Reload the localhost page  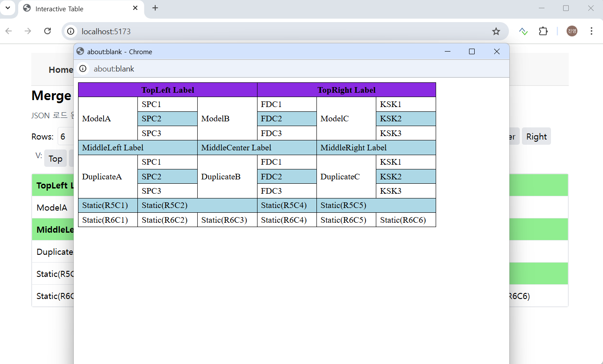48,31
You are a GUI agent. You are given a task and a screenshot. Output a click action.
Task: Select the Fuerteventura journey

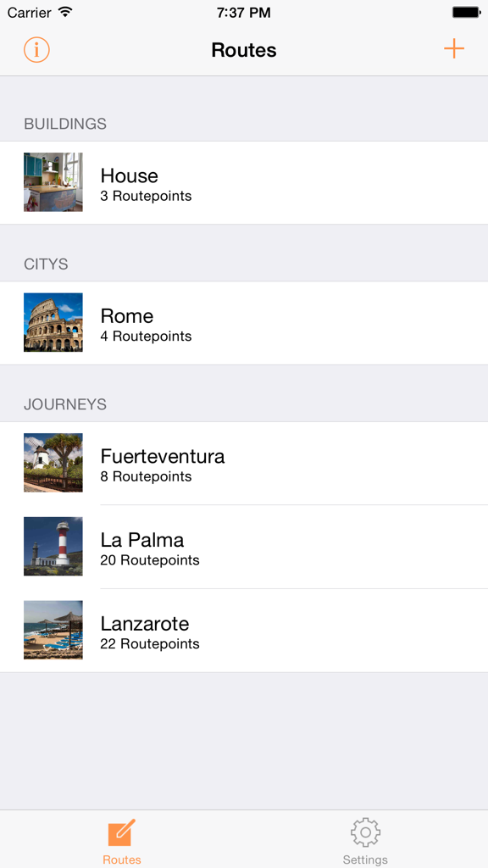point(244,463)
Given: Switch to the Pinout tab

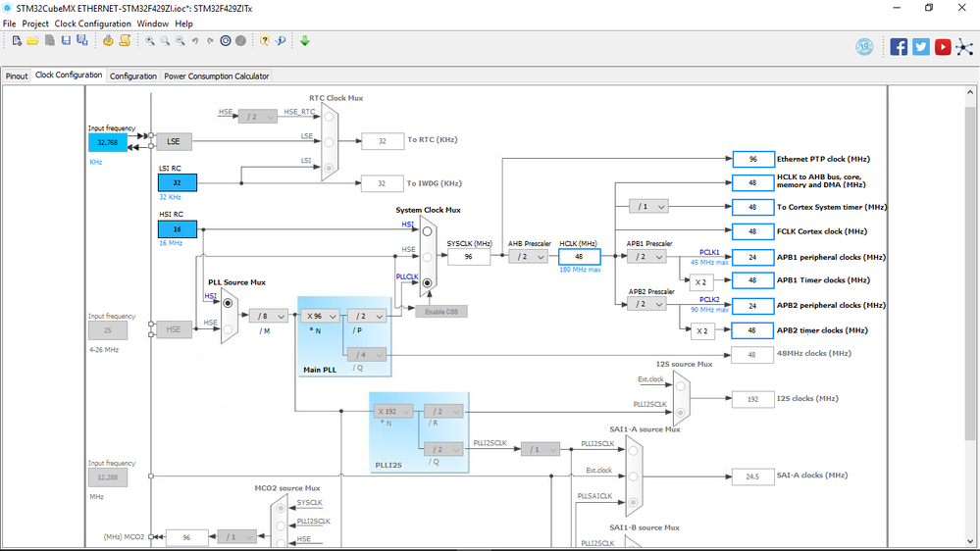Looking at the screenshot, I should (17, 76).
--
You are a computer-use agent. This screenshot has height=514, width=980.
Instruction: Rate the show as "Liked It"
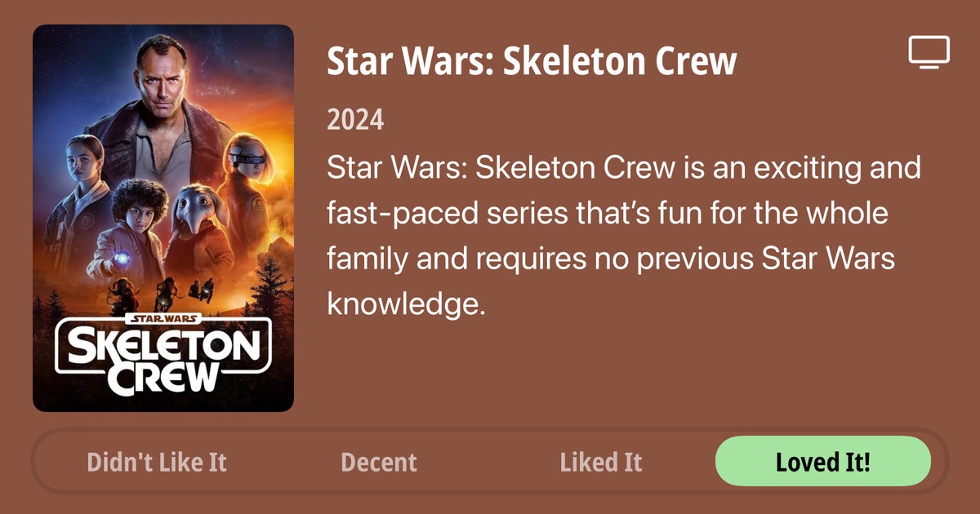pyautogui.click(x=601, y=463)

WHAT TO DO -> Would you copy each line of the records that contains "agent"?

PROBLEM SOLUTION ->
You are a GUI agent. You are given a task and a screenshot. Output a click action.
You are a computer-use agent. This screenshot has height=514, width=980.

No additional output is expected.